In Olanda vincono in due: Norris e Antonelli, sempre più leader

(Daniele Sparisci) L’ultima gara a Zandvoort (dal 2027 il Gp di Olanda esce dal calendario) è da ricordare, una gara come un romanzo. Piena di suspense, rovesciamenti, duelli, regolamenti di conti. Hanno vinto in due alla fine: Norris, formidabile nel riprendersi la pole smarrita all’inizio quando la gara era stata neutralizzata subito per lo spaventoso incidente di Verstappen (per fortuna Max sta bene) con un pressing feroce su Antonelli. Kimi, l’altro vincitore. Non è stato perfetto per tutto il fine settimana ma ha ragionato da campione consumato pensando al Mondiale e non alla vittoria di tappa. A Monza si presenta da padrone assoluto, ha allungato su Russell e su Hamilton, deve gestire il grande vantaggio nella parte finale di stagione ancora segnata da grandi incognite (si chiuderà a Imola? Allo stato attuale correre in Qatar e Abu Dhabi appare un’ipotesi lontanissima).

Nei giri finali George si è comportato da perfetto uomo-squadra lasciando passare Antonelli, il capitano della Mercedes. Non solo. Con le sue chiusure ha negato il podio a Hamilton che ci ha provato fino all’ultima curva. Per la Ferrari è un’altra occasione persa, non oggi. Tutto era stato compromesso al sabato con brutte qualifiche, dalla terza fila la rimonta è stata difficile e resa ancora più complicata da decisioni discutibili a livello di strategia. Lewis ha chiesto strada quando era dietro Charles e l’ha ottenuta. Uscite polemiche: «È un gran modo di perdere tempo, ottimo lavoro». Per due giri dal muretto rosso hanno lasciato le posizioni congelate nonostante le strategie diverse (Charles aveva le gomme meno fresche) prima di richiamare il monegasco.

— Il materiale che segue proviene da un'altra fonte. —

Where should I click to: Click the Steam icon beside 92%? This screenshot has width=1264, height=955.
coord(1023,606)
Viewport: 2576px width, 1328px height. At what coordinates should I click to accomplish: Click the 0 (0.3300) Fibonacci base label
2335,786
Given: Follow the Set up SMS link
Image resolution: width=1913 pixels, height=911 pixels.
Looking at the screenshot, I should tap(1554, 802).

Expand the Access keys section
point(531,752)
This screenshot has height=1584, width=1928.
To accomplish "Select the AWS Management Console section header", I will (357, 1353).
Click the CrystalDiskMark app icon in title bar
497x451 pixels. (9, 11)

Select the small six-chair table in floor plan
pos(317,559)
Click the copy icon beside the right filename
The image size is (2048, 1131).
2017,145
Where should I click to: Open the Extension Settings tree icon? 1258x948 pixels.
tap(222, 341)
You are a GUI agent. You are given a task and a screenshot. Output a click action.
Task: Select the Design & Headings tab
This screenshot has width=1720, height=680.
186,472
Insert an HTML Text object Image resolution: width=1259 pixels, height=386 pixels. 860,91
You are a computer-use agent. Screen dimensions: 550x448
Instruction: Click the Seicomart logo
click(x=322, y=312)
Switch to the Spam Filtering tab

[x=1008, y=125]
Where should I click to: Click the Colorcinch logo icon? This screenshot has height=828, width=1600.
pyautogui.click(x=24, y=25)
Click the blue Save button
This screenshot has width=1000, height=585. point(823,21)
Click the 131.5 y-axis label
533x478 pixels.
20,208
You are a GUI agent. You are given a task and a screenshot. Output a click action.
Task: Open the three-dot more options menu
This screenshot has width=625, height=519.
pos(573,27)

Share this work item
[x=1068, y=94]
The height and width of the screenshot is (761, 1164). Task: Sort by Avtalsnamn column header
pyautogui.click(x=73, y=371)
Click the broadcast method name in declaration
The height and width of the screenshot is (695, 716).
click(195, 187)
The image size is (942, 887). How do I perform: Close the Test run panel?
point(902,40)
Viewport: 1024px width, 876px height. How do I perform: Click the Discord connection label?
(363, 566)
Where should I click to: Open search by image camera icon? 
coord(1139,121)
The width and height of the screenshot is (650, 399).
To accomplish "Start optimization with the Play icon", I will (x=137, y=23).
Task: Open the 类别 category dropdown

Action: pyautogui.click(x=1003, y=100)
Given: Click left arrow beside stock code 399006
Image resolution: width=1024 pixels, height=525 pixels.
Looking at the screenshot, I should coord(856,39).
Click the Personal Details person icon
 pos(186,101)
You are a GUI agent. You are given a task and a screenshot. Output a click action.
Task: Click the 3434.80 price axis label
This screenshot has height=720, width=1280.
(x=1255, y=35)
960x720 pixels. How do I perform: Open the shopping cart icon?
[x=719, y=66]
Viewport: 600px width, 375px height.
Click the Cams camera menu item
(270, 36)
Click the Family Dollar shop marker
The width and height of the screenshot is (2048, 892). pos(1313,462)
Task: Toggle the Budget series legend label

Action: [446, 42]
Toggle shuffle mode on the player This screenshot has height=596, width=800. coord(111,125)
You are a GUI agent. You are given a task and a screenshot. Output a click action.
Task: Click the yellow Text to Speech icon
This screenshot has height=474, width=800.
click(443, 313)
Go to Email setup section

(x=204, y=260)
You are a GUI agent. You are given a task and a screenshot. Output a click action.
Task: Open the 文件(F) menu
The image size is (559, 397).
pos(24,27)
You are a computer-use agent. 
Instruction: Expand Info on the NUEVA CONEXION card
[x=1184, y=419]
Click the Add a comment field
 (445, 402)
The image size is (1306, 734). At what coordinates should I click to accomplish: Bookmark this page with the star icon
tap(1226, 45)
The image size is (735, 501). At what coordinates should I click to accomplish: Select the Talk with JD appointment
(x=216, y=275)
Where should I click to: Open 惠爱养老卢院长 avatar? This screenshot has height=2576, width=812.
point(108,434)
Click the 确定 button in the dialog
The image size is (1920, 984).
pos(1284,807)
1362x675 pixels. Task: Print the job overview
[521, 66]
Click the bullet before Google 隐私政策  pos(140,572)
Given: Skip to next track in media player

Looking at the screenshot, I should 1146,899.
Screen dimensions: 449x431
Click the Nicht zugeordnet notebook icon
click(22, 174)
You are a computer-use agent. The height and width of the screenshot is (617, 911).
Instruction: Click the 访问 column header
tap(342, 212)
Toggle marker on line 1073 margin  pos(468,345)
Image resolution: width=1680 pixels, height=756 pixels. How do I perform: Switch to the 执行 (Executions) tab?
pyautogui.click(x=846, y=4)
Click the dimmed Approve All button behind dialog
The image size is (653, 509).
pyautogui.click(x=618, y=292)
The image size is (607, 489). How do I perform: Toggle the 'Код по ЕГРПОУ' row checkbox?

Sesto Piastri, un fantasma rispetto al compagno Norris, che sta risollevando una McLaren in forte crescita (secondo successo di fila). Settimo Lawson, al ritorno sulla Red Bull dopo l’infortunio di Hadjar. E dietro sorride Fernando Alonso, a punti con l’Aston Martin (9° dietro a Hulkenberg e davanti a Gasly): impensabile fino a qualche mese fa, anche questa è una vittoria a modo suo.